아래 자료에서 "Given: Click the blue location pin marker" 문구가 있는 줄부터 "pyautogui.click(x=58, y=330)" 문구가 있는 줄까지 양 끝 줄을 포함해 그대로 인용하세요.

• _주어진 자료_
━━━━━━

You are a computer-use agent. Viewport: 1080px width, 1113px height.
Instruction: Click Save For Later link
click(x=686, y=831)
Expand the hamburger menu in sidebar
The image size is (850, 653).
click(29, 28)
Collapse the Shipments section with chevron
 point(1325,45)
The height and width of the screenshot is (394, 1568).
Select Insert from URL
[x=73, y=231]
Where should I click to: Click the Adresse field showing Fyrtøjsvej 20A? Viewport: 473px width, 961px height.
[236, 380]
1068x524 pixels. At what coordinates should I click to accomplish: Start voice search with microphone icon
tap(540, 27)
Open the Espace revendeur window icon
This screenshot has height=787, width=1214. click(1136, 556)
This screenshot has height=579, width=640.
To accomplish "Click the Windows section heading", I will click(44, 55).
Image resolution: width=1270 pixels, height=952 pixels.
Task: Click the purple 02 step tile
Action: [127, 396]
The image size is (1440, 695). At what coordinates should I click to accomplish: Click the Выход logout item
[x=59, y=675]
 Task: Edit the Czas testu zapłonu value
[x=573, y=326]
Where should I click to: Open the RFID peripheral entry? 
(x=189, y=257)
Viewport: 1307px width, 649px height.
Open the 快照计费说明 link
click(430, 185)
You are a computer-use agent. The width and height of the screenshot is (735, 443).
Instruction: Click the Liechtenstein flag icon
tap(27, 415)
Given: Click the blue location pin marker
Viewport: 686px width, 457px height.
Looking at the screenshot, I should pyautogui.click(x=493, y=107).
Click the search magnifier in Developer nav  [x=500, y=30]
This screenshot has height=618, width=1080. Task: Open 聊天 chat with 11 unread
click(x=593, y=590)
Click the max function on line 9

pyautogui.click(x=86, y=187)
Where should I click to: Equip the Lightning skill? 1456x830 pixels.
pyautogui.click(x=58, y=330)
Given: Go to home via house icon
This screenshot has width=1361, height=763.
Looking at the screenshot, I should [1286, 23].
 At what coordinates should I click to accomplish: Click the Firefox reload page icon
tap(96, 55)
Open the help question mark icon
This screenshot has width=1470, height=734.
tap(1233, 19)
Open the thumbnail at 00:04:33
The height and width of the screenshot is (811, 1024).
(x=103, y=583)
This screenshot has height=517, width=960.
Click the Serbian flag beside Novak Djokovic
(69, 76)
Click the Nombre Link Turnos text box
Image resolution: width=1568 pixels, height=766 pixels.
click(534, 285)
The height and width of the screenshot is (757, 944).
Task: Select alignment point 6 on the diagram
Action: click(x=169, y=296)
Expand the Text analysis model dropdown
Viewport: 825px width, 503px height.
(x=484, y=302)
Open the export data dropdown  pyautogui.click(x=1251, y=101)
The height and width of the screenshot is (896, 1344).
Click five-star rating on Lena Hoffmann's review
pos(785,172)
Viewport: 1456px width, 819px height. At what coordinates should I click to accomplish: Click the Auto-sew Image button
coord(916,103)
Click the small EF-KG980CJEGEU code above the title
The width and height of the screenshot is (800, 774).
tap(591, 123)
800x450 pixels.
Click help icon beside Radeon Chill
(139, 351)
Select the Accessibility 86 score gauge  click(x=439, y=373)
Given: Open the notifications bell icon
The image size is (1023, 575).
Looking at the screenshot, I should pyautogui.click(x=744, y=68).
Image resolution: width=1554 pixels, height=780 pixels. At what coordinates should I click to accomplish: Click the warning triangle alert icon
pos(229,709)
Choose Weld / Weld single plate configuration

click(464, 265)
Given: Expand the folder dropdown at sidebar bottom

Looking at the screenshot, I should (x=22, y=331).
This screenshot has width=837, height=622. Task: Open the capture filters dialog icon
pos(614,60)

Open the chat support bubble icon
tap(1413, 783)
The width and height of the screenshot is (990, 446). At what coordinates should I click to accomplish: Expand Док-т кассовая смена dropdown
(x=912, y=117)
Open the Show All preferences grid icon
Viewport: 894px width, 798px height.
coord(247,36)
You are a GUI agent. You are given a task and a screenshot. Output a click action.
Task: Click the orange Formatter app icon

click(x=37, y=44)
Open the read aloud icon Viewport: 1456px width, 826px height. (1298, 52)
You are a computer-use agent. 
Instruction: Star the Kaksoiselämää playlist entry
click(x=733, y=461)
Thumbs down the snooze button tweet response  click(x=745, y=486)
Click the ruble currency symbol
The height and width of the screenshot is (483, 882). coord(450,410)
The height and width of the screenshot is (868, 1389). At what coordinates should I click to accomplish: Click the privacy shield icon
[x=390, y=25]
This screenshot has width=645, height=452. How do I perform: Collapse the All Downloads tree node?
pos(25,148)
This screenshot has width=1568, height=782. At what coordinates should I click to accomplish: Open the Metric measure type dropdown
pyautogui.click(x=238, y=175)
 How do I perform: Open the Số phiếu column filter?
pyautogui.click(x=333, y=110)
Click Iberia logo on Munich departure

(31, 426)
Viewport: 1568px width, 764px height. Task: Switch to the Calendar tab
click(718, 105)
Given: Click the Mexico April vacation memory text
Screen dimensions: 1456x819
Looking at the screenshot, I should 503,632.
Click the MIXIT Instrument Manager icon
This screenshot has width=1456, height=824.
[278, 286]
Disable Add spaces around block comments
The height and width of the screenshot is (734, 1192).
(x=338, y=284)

━━━━━━

• _답변_
Given: Click the blue location pin marker
Viewport: 686px width, 457px height.
Looking at the screenshot, I should pyautogui.click(x=493, y=107).
Click the search magnifier in Developer nav  [x=500, y=30]
This screenshot has height=618, width=1080. Task: Open 聊天 chat with 11 unread
click(x=593, y=590)
Click the max function on line 9

pyautogui.click(x=86, y=187)
Where should I click to: Equip the Lightning skill? 1456x830 pixels.
pyautogui.click(x=58, y=330)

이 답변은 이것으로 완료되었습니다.